= Haqeeqat (book) =

Hindi translation of a controversial book by M.G. Mathew

Haqeeqat (हक़ीक़त, meaning "reality", from the Arabic word Haqq) is the Hindi translation of a controversial book by a Kerala, India-based Christian evangelist M.G. Mathew. It was translated by Daniel Nathaniel, associated with Emmanuel Mission International (EMI). The book was written as an answer to the book Bunch of Thoughts, authored by M. S. Golwalkar, the late leader of the Rashtriya Swayamsevak Sangh.The book is widely regarded as an anti-Hindu book.

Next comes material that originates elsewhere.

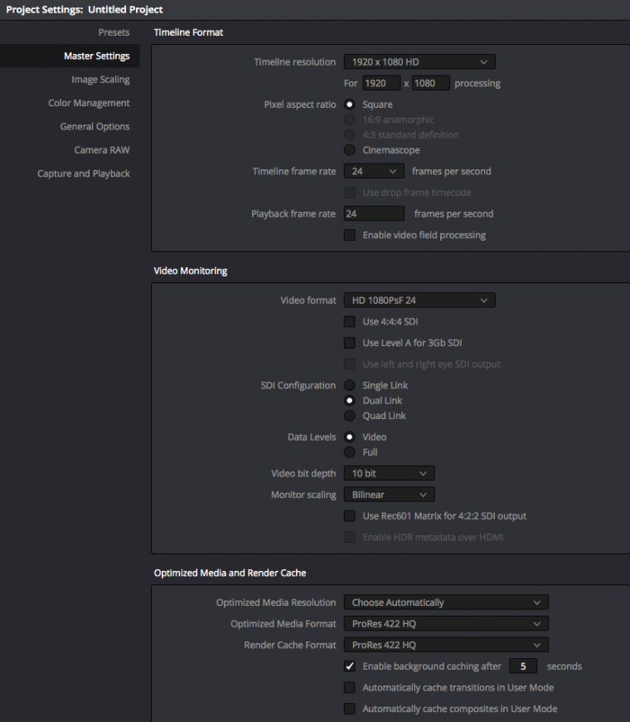The height and width of the screenshot is (722, 630).
Task: Select Single Link SDI configuration
Action: [x=350, y=385]
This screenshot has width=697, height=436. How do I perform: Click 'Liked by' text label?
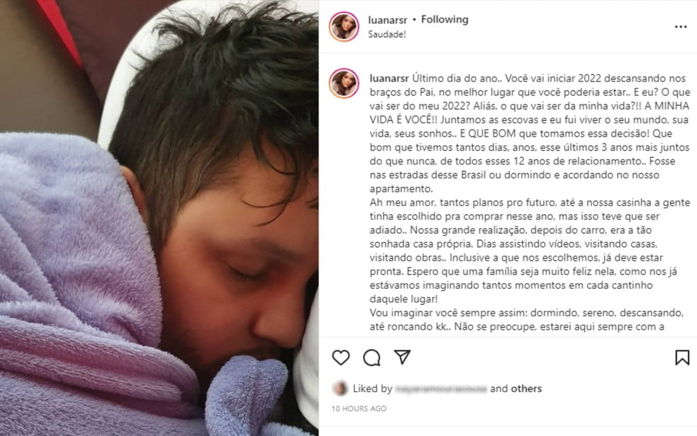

The Government of Rajasthan received complaints that the book ridiculed Hindu and Jain deities and beliefs. After examining the contents of the book, the government decided to ban it, as it felt that the book could incite communal violence.

EMI's founder, M.A. Thomas, and his son, Samuel Thomas, went into hiding as the police searched for them. Joseph D'souza, president of All India Christian Council (AICC) has stated that "They Bharatiya Janata Party, the party ruling Rajasthan have declared that they would make tribal areas of Rajasthan Christian-free and are working hard on it."

Hopegivers International, one of the largest Christian ministries in India, has approached the US State Department, US senators, and Christian friends in Washington DC, after Samuel Thomas’s arrest on March 16.

Kanchan Gupta has condemned the book as an "anti-Hindu diatribe". He says:

The book, Haqeeqat, is authored by a Kerala-based evangelist, MG Matthew, and purports to be a rebuttal of MS Golwalkar's writings that have been published by the RSS as Bunch of Thoughts. In reality, it is unadulterated abuse of Hindu scriptures, faith, ritual and tradition. It denigrates every tenet of Hinduism and pours undiluted scorn on Hindu icons and gurus. It casts aspersions on the chastity of Hindu women and questions received wisdom.